(Data section)
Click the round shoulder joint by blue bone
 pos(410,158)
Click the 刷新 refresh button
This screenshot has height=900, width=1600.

* * *

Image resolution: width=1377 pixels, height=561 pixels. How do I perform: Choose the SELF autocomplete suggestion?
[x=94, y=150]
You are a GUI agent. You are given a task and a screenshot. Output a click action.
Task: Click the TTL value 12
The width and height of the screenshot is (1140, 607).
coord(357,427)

==

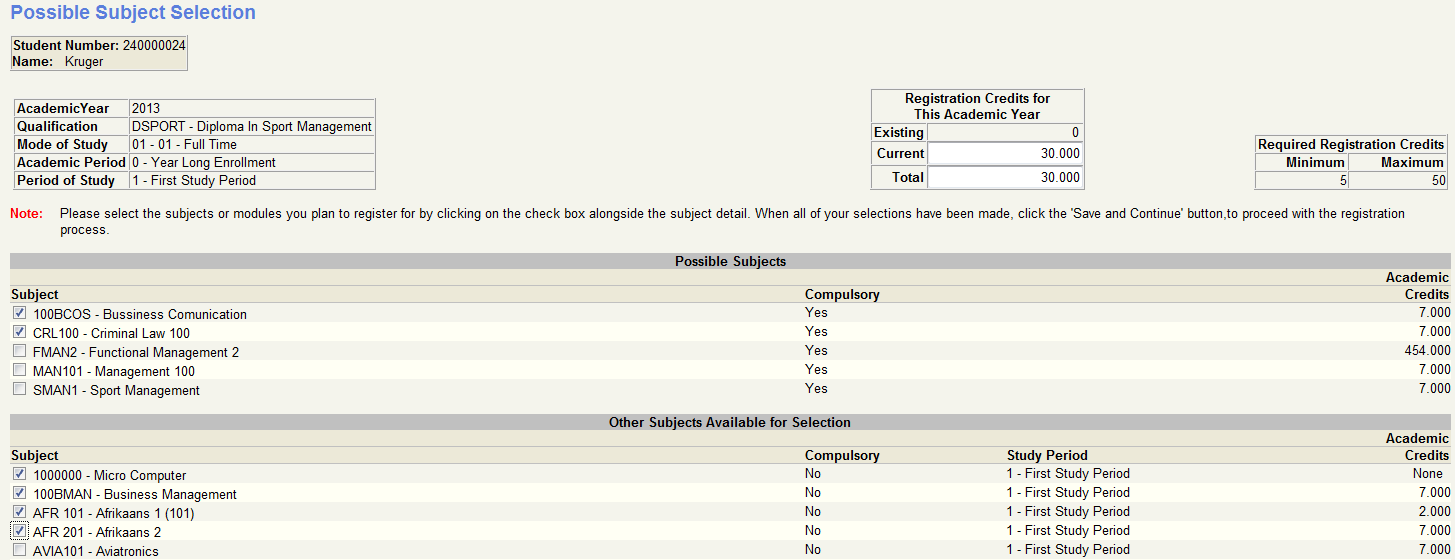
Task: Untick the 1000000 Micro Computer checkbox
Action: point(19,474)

(Problem description)
All that belongs in your answer is the stretch of entries above from the line with "Click the round shoulder joint by blue bone" through the line with "This screenshot has height=900, width=1600.", printed exactly.

(Your solution)
Click the round shoulder joint by blue bone
 pos(410,158)
Click the 刷新 refresh button
This screenshot has height=900, width=1600.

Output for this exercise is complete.